Ausbeute: 420 mg (2.02 mmol, 100%); Smp.: 284-287 °C; GC-Reinheit > 99%

Hinweise

  • Die Anwesenheit von Wasser im äquimolaren Verhältnis zum eingesetzten Permanganat ist entscheidend für die erfolgreiche Durchführung der Oxidation auf festem Träger.
  • Dichlormethan kann als Elutionsmittel schlecht ersetzt werden, da sich in relativ unpolaren Lösungsmitteln das Produkt zu schlecht löst und in protischen Lösungsmitteln überschüssiges Permanganat teilweise mit in Lösung geht.
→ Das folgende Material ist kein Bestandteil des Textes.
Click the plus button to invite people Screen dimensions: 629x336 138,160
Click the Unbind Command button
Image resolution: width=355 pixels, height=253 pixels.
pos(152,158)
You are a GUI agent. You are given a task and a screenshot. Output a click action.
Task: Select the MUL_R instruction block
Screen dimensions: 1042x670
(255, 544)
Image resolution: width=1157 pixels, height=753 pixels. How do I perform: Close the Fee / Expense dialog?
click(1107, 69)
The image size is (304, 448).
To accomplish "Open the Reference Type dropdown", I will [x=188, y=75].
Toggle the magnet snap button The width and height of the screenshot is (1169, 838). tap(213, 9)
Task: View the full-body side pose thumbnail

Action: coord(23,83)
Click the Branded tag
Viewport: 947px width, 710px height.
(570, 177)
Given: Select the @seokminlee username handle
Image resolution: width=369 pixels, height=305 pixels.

  • Magnesiumsulfat verhindert das Mitschleppen von Permanganat durch im Elutionsmittel oder im Mahlgut vorhandenes Wasser. Führt man die Filtration ohne Überdruck durch, verlängert sich die Aufarbeitungszeit um über eine Stunde.
  • Die Umsetzung ist auch ohne Planetenkugelmühle durchführbar: Das Reaktionsgemisch wird im Mörser mit einem Pistill für etwa eine halbe Stunde intensiv verrieben bis der hellviolette Farbton in eine hellbraune Farbe übergegangen ist.
  • Die Ansatzgröße lässt sich bis maximal 10 mmol steigern.